LUHMANN (1988), a partir de suas considerações, deduz que as condições de familiaridade foram drasticamente transformadas, reduzindo sua importância na sociedade moderna a pequenos ambientes. O conhecido e o desconhecido não estão mais restritos a um pequeno grupo social ou a uma localidade geográfica e as informações e o conhecimento estão disponíveis em todas as partes do globo. A sociedade é reconstruída de acordo com os interesses individuais e, neste contexto, a confiabilidade em sistemas e a confiança em pessoas tornaram-se decisivas para o funcionamento da mesma.

Uma segunda grande mudança social, que fez aumentar a importância da confiabilidade de sistemas e da confiança em pessoas em detrimento da familiaridade, foi a transição de uma estrutura social estratificada para uma estrutura social funcional. Na primeira, os indivíduos possuíam posições sociais fixas enquanto, na segunda, as estruturas são contingentes e os indivíduos precisam ter acesso a todos os subsistemas funcionais da sociedade do qual participam e dependem igualmente. De acordo com o autor:

"Estas novas condições, de acesso e pressão temporal, de oportunidades e dependência, de abertura e falta de integração, alteram a relação entre confiabilidade de sistemas e confiança em pessoas. A confiança continua sendo vital para as relações interpessoais, mas participação em sistemas funcionais, como a economia e a política, não é mais uma questão de relações pessoais. Requer que haja confiabilidade de sistemas, mas não confiança…A vida moderna depende de estruturas contingentes e de condições mutáveis. Um indivíduos não pode evitar a participação pois 'assim é a vida', mas não há uma base racional para aceitar o que é inevitável. Não existe a necessidade, ou mesmo a ocasião, de decidir sobre se há ou não confiabilidade nos sistemas. Um indivíduo só poderá se sentir infeliz e reclamar." (LUHMANN, 1988, p.103).

Nas condições de modernidade, a relação entre confiabilidade de sistemas e confiança em pessoas é ainda mais importante do que nas sociedades tradicionais. Dada a complexidade da sociedade atual, a ausência de confiabilidade nos sistemas resultará em falta de confiança em pessoas. Isso,

por sua vez, dificultará a adoção de comportamentos que requeiram aceitação de risco e reduzirá, ainda mais, a confiabilidade dos sistemas, ou seja, cria-se um ciclo vicioso. Para LUHMANN (1988), a confiança em pessoas é um input vital para o bom funcionamento da sociedade moderna. Sua falta poderá levar ao desaparecimento de determinadas atividades restringindo, assim, as alternativas disponíveis de ações racionais.
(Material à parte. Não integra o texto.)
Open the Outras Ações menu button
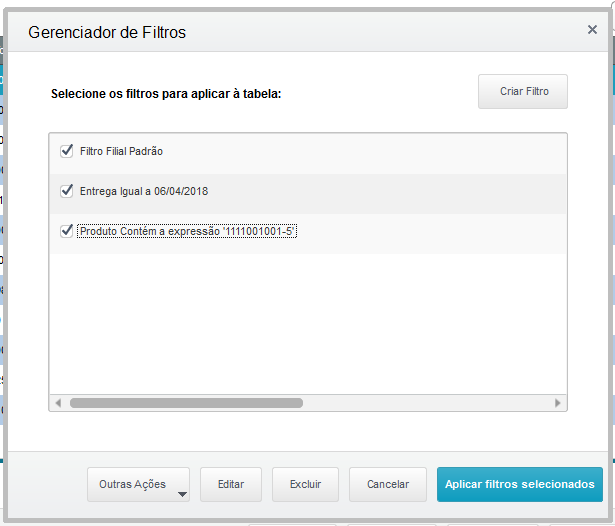The width and height of the screenshot is (615, 526). point(131,484)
No que concerne a pesquisa, a confiabilidade em sistemas pode ser compreendida no nível macro enquanto a confiança em pessoa estaria refletida no nível micro. Como exemplo, quando as leis protegem os direitos civis, a liberdade e a propriedade, há um aumento de confiabilidade do sistema legal o que facilita o engajamento em relacionamentos pessoais baseados na confiança. Logo, é possível desenvolver a confiança em pessoas no nível micro e proteger os sistemas da perda de confiabilidade no nível macro.

Em suas conclusões finais, LUHMANN (1988) alerta-nos para o fato de que a confiança é, sem sombra de dúvida, um conceito importante para que se compreenda a modernidade, mas não é o único que a explica. A confiança não substitui o conceito de solidariedade de DURKHEIM (2002). Para entendermos a modernidade, é preciso considerar duas mudanças estruturais interdependentes: (a) a crescente diversificação e particularização das familiaridades e não-familiaridades; (b) a crescente substituição de perigo por risco, isto é, pela possibilidade de prejuízos futuros que teremos de considerar como resultado de nossas próprias ações ou omissões.